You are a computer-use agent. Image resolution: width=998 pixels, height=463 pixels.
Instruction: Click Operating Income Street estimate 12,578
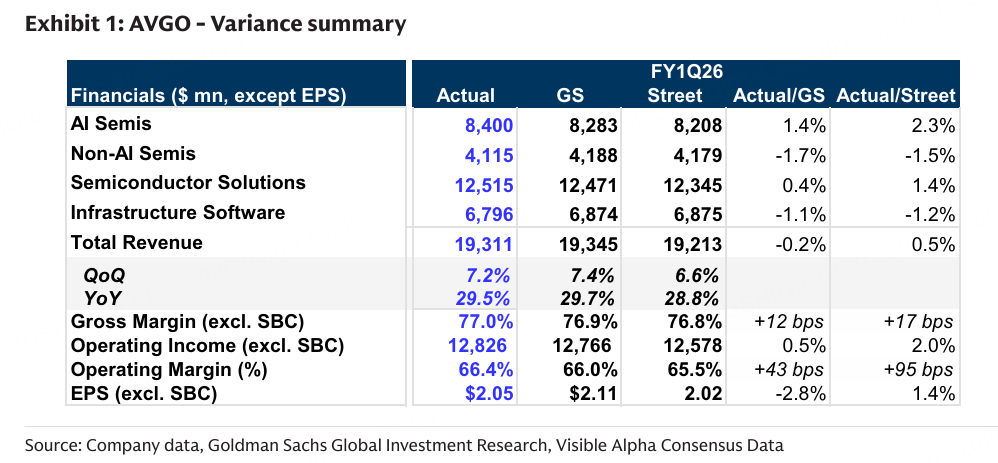[672, 346]
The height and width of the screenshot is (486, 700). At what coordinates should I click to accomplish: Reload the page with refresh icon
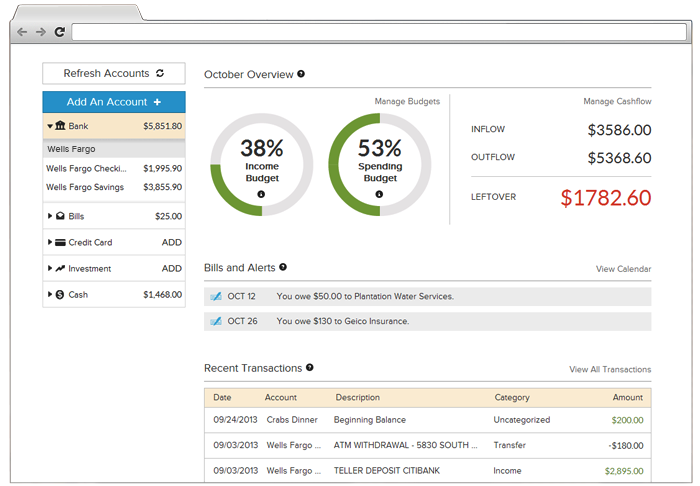tap(59, 32)
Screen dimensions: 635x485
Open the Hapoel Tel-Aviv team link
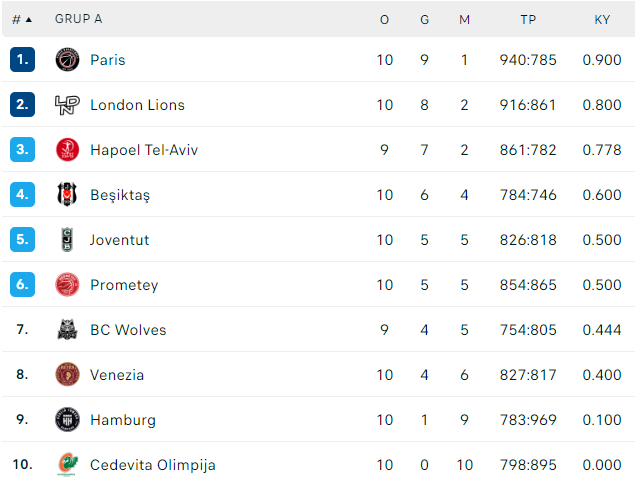tap(144, 150)
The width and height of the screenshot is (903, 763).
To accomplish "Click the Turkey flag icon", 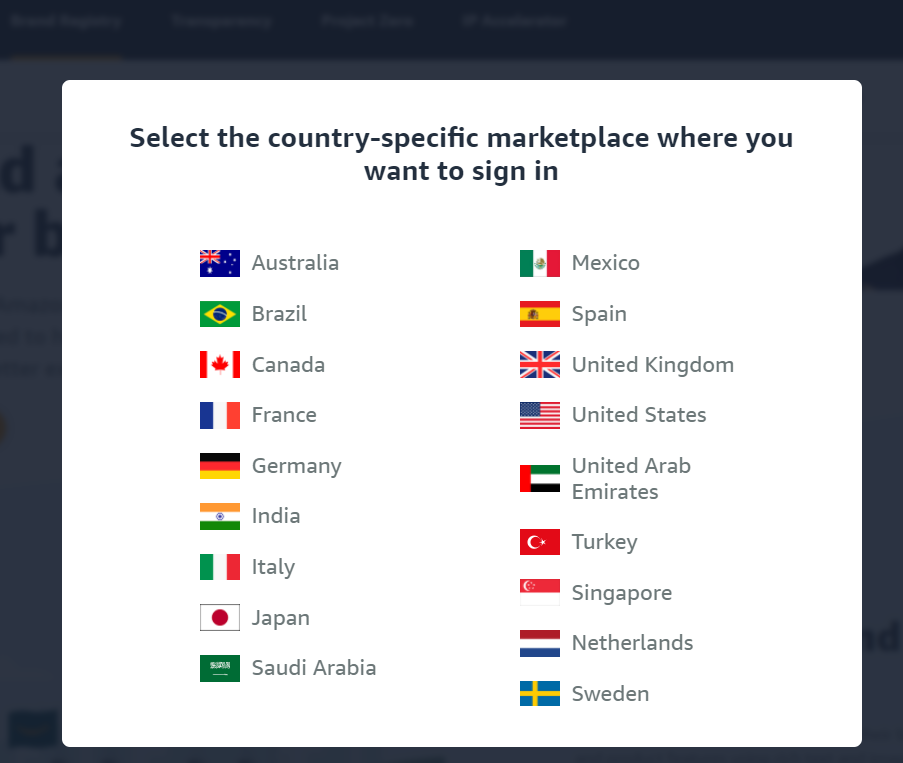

_ _ _ _

What is asked -> Copy out every line from the one containing "The width and" down to the final line, word for word, and leave the pictures out.

Answer to the exercise ->
The width and height of the screenshot is (903, 763).
To accomplish "Click the Turkey flag icon", 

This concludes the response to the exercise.